Much of the energy infrastructure across the United States is aging and in need of maintenance. For example, 70 percent of transmission infrastructure is over 25 years old. In some cases, grid components are far past their 50-year life expectancies. In addition, the increasing frequency and severity of extreme weather storms continue to stress the energy system. There have been significant investments made by utilities, the federal government, and state, local, territorial and tribal governments to improve the reliability and resilience of the electrical grid. However, there is still work to be done to prepare the current electrical grid to meet the energy needs of the future.

To modernize the electrical grids, policymakers, regulators and utilities will need to engage in thoughtful assessments and planning processes to evaluate what policy interventions, technology deployments and infrastructure buildouts are necessary to address the specific needs of their states, territories or jurisdictions.

Modernizing electrical grids can include robust buildouts of energy infrastructure, such as building new or replacing and retrofitting existing transmission lines and distribution systems. Building new lines and expanding existing transmission infrastructure can increase grid capacity, power system reliability and energy affordability, but embarking on large-scale projects can be difficult, costly and take many years to implement. Investments in grid modernization technologies can improve affordability, resilience and reliability through increasing line capacity, managing demand and load, and allowing for microgrid systems to operate during grid failures. Often with lower investment costs, the benefits of technology deployments can be realized on a much shorter timescale and complement larger scale investments. A 2021 study published by the Brattle Group and WATT Coalition found that the implementation of grid-enhancing technologies could lead to $5 billion in yearly energy production cost savings, double the amount of renewable energy sources added to the grid without large-scale transmission expansions, and reduce carbon emissions by 90 million tons. Similarly, a 2023 study published by the Rocky Mountain Institute found that the deployment of grid-enhancing technologies in the PJM footprint, a regional transmission operator serving thirteen states and the District of Columbia, could yield approximately $1 billion annually in production cost savings across the  region by enabling the interconnection of 6.6 gigawatts of new, low-cost renewable energy generation on the grid.

Careful planning, stakeholder engagement and technical analysis is ultimately needed to optimize technology investment. An understanding of the range of technologies currently available can help Governors determine how best to initiate those processes in their states and territories. 

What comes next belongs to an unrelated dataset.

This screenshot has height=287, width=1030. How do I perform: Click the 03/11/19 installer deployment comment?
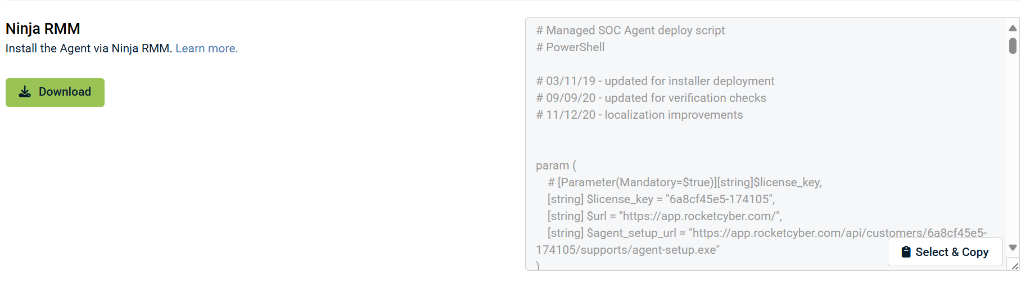[655, 81]
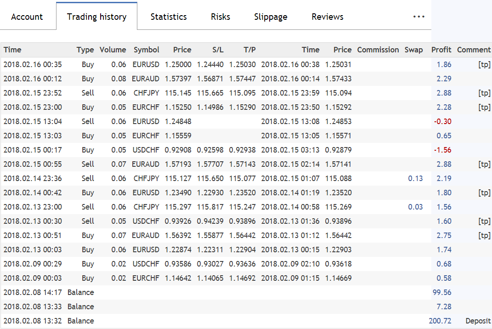The width and height of the screenshot is (492, 329).
Task: Show the Slippage tab
Action: point(271,17)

Reasons For Pursuing Grid Modernization

Maintaining and Improving Grid Stability

As generation facilities and the grid continue to age, threats to the grid become more prevalent, and increased demand exacerbates transmission carrying capacities. Maintaining the reliability of energy systems is becoming a greater challenge for states and territories. A resilient grid results in fewer outages, faster service restoration after an emergency, and more efficient load management. Strategic planning and assessment of electricity needs, including advanced grid technologies and other resilience strategies, can inform which technologies and  investments will best address state policy goals. Thoughtful investments in decentralized energy resources and microgrids have the potential to remove strain from existing grids and allow reprioritization of other transmission and distribution needs, for example.


Meeting Increased Electricity Demands and Protecting Ratepayers

In recent years, more frequent and severe extreme weather, rising manufacturing and data center energy demand, economic growth and transportation and building electrification have had a significant impact on electricity needs. With demand projected to increase in the future, the deployment of modern technologies can help the grid become more efficient and effectively meet demand by: (1) delivering power to end-use customers more efficiently, (2) managing demand more effectively with lower-cost supply, (3) collecting and utilizing customer data to facilitate reductions in energy consumption during high-demand, high-cost periods, and (4) requiring less investment in grid operations and maintenance.

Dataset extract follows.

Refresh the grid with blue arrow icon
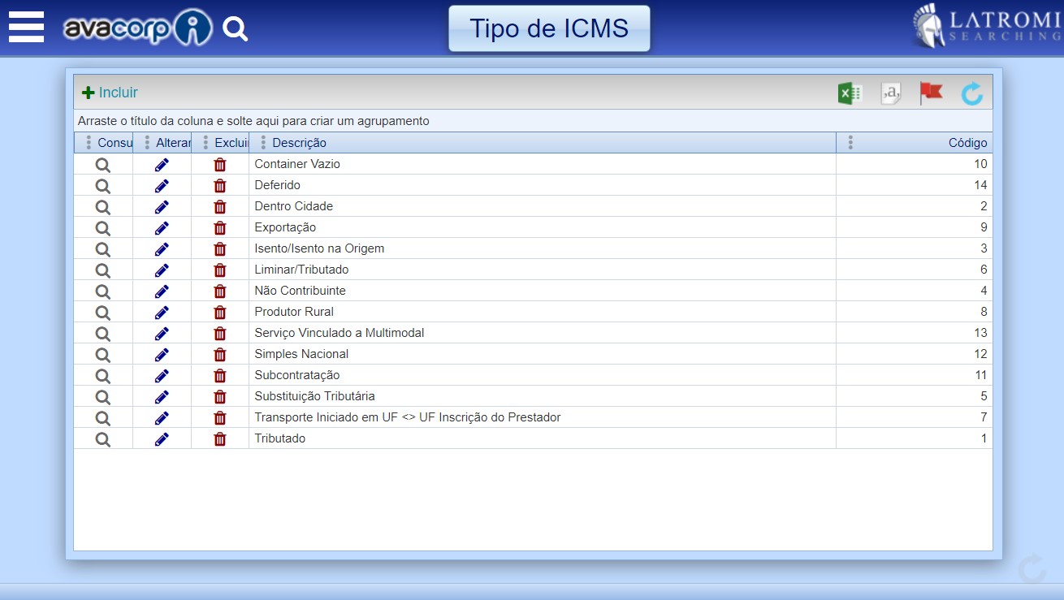 (971, 93)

Decarbonization and Reduced Emissions

States and territories continue to look for ways to reduce the emissions and environmental impact of electricity generation by improving efficiency, reducing consumption and utilizing cleaner forms of energy generation. Many Governors have adopted broad emission reduction goals for the coming decades. As of November 2024, twenty-three states and the District of Columbia had adopted some form of decarbonization target, many of which were initiated by executive action or signed into law by Governors. Core to these solutions is the deployment of low-carbon, carbon-free and carbon neutral generation sources, including wind, solar and nuclear energy among others. Often, the lowest-cost renewable resources may not be located in close proximity to power demand and load centers, thus added transmission capacity is needed. A modernized power grid can more efficiently transmit power to where it is needed, increasing power line carrying capacity and facilitating power-sector emissions reductions.


Market Evolution: Economic Development and Job Creation

The passage of the federal Infrastructure Investment and Jobs Act (IIJA) and Inflation Reduction Act (IRA) created many federal incentives for grid modernization, including technology deployment. By taking advantage of these opportunities, Governors can build their state’s economy and create jobs that support grid modernization. Similarly, private industry within the energy sector is also utilizing state and federal incentives to produce innovative technologies to meet the demands for grid modernization. This has led to the commercial deployment of cost-effective and advanced grid technologies. Grid modernization supports economic development through direct job creation and by enabling the new power generation needed to support economic activity in related sectors, such as manufacturing. Additionally, ensuring reliable and affordable electricity is available to meet the electricity needs of facilities that bring economic opportunities, such as large manufacturing sites and data centers, can be facilitated through grid technology deployment.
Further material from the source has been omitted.